I'm afraid this isn't an update, but it is necessary. I received the most important and touching review of my life, but it was left as a guest review, so I can't contact that person in any other way. I felt this needs to be said.

Dear Natara,

You may never read this, but God do I hope you do. I need to thank you for that review because it meant the world to me, and I am so proud of you for being strong despite what you have been through. Today, you made me remember the reasons I love writing and putting my work out there. I love to give people the same escape that I need when I am writing or reading, and to reach them, and it is so important to me that it did in fact do that. It makes me dreams come true, and that is not an exaggeration. You gave me such a rush of confidence today, changed how I think about my work and how people receive it, and that is such a valuable gift. Telling me something so personal was such a strong and beautiful thing to do, and I hope I haven't embarrassed you by mentioning it - I just had to let you know the impact of your words and I couldn't think of another way.
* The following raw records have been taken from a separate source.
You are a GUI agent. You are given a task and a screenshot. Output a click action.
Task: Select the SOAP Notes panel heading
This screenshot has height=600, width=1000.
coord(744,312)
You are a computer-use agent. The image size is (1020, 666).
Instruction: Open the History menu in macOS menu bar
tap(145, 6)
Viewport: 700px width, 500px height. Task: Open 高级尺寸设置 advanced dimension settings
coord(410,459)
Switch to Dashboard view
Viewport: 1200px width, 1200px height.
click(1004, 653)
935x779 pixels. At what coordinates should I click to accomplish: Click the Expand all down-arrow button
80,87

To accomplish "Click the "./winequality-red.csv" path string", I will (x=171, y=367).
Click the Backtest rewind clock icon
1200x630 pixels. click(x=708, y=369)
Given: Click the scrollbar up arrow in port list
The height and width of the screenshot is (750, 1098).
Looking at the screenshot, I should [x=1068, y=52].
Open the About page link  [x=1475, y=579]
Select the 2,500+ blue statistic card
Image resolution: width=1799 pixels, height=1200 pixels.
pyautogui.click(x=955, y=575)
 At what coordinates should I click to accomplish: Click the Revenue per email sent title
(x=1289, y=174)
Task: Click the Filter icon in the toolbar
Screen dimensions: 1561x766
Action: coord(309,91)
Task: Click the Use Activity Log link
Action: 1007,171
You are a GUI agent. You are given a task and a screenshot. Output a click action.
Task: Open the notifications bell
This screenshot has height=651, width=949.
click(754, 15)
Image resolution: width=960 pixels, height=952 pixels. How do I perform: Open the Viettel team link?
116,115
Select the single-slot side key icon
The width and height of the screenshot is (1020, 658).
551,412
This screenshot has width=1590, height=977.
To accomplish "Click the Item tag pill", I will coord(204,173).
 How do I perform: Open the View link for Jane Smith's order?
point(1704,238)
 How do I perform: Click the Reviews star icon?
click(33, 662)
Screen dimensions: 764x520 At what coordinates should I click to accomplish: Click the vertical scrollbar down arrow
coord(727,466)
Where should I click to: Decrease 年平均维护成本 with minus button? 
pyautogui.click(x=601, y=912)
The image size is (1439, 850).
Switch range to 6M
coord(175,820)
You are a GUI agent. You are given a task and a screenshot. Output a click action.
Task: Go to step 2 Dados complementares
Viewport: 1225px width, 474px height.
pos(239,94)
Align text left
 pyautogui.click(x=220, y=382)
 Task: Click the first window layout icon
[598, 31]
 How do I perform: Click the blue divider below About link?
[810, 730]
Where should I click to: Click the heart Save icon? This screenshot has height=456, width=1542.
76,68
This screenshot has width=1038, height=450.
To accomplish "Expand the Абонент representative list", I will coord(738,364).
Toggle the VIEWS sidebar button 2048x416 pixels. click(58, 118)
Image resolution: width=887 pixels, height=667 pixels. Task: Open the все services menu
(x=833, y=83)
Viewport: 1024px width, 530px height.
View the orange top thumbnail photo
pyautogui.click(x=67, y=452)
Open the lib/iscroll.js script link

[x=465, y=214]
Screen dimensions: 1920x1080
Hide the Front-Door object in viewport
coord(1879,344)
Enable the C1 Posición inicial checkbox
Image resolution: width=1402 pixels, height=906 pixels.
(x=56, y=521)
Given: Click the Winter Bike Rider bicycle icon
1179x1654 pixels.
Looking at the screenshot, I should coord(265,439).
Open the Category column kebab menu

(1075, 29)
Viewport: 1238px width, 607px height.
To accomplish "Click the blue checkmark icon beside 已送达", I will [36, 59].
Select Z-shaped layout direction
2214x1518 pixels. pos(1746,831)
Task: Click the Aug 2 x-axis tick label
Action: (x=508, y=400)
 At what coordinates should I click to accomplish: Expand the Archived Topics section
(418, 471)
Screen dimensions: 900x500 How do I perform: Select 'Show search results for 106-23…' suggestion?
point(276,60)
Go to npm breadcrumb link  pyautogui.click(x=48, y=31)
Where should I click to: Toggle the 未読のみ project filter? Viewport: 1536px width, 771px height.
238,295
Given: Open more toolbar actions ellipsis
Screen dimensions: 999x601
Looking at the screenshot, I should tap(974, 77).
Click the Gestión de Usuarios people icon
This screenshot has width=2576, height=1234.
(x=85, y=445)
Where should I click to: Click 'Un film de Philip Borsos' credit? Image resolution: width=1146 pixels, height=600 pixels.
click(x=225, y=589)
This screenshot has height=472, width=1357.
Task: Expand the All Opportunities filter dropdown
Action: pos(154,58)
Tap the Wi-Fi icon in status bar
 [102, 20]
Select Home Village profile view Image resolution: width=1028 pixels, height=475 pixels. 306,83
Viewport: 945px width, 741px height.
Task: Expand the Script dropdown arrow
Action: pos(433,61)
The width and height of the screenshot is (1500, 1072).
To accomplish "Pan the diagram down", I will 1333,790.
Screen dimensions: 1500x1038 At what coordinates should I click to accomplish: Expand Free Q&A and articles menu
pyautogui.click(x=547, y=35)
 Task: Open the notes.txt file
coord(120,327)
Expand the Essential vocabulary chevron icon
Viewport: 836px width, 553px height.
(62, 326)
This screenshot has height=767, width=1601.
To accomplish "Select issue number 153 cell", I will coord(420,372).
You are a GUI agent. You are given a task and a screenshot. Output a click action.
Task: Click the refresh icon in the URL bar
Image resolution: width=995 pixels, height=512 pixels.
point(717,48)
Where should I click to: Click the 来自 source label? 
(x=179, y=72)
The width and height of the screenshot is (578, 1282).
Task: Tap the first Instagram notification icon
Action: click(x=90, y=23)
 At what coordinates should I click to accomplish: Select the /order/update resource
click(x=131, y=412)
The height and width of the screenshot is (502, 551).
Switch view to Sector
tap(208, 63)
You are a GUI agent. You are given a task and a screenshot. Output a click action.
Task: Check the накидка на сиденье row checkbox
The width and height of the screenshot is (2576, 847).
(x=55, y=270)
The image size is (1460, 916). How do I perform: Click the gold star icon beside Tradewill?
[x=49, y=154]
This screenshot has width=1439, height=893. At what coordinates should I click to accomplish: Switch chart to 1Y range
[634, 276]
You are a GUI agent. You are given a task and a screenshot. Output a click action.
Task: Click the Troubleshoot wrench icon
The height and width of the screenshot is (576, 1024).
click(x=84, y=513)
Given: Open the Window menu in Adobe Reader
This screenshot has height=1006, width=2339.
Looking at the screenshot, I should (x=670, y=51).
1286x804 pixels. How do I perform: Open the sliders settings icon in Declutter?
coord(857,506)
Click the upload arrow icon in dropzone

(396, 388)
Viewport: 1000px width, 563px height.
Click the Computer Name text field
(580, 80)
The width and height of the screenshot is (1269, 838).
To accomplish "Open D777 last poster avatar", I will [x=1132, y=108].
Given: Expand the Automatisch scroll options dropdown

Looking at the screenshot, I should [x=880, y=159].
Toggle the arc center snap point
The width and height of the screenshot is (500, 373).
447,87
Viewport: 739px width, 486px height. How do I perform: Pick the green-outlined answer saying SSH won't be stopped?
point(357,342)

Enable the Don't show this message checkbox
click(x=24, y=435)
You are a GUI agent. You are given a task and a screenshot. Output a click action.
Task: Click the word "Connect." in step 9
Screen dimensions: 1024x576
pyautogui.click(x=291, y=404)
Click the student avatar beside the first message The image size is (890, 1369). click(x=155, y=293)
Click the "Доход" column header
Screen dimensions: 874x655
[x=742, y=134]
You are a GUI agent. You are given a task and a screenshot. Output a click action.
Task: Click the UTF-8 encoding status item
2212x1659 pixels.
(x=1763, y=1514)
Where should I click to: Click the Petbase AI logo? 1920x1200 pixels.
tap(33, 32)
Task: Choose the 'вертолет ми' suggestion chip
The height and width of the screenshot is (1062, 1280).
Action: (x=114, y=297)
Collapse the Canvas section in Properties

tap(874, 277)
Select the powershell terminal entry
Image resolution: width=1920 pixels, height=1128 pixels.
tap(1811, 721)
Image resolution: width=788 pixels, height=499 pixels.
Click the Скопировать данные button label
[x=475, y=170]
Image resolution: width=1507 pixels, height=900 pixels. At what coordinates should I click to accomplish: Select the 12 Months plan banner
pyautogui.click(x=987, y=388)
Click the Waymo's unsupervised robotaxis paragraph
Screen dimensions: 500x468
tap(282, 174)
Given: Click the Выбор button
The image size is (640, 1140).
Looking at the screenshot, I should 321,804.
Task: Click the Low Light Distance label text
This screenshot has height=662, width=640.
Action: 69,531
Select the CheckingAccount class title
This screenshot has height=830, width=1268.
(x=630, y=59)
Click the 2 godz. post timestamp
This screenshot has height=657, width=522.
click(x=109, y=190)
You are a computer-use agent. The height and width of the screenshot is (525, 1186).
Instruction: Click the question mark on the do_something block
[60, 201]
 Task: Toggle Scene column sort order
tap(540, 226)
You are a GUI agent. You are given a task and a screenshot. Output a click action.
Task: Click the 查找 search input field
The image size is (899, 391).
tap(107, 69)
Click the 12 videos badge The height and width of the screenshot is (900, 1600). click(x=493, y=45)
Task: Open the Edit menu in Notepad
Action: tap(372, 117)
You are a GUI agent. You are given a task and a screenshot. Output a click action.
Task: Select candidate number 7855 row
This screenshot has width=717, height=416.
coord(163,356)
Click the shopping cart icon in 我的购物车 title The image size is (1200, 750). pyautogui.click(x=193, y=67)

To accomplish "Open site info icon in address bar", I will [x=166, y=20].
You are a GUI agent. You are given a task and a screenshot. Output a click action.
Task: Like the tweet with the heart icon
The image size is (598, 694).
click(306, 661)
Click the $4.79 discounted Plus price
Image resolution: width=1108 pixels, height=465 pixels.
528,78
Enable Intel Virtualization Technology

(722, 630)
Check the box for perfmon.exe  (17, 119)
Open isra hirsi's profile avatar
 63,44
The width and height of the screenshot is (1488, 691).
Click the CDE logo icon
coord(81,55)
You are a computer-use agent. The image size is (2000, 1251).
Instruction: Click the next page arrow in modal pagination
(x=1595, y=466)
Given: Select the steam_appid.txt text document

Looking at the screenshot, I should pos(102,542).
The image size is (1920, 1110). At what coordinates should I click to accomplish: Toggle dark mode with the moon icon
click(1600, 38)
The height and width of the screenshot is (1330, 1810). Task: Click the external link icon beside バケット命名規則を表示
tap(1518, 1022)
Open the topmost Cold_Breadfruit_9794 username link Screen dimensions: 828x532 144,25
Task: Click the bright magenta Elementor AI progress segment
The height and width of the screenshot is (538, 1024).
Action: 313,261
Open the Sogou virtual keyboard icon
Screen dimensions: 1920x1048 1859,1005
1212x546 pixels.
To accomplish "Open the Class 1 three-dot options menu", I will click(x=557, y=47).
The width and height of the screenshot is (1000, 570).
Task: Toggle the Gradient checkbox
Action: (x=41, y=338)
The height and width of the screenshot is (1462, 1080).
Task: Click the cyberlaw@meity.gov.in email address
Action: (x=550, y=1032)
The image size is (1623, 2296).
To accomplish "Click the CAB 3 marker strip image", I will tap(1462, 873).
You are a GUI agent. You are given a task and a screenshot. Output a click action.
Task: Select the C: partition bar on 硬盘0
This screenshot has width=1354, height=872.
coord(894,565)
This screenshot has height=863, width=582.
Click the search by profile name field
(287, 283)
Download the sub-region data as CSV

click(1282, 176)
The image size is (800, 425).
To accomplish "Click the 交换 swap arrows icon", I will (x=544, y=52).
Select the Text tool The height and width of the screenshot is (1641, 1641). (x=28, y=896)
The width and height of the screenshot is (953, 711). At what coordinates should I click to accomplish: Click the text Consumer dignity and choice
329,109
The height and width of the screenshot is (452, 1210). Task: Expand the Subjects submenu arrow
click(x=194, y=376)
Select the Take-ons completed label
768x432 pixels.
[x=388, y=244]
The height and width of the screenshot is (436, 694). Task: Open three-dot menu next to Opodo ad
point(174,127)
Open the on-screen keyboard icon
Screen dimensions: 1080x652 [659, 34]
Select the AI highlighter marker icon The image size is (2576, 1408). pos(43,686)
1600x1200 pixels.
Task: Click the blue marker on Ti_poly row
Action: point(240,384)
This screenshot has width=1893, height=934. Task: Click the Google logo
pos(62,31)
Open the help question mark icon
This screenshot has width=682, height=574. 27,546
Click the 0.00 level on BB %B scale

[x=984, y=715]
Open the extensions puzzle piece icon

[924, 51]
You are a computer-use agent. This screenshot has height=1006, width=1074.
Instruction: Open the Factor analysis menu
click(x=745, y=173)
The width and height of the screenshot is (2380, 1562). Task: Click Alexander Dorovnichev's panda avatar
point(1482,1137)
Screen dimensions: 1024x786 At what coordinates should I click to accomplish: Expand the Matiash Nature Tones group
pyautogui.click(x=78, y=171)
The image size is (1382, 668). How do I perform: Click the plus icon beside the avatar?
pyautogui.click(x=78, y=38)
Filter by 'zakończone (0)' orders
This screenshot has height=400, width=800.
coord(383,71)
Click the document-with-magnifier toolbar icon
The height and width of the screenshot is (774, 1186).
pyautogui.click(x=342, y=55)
Now, this is the really important message. You are so strong. I hope you know that. I can't imagine going through what you have, and please please please don't ever think again that taking your life might be the right answer. I'm glad I was even just a tiny factor in helping to stop that this time. I know it's easy for me to say, I'm just a voice on the other side of the internet and I don't know you or what it's like, but I know there are people who would be devastated to lose you. I'm honestly one of those people. The kind words today meant everything to me, they changed my perspective, and it makes me sad to think that someone who could reach out in that way, and make someone feel so good, might be lost. I am rooting for you from this moment onwards, and I don't want you to give up. It gets better. Sherlock's struggle was just a story, but I know that you can win yours - every day and every night - and it won't be fictional. I want you to be strong, because you irrevocably changed my life today, and there are no words to explain how wonderful you are because of that, and because of everything that you are.

Don't give up. I'm always here if you need me, and if anyone else has read this then I hope they know that to.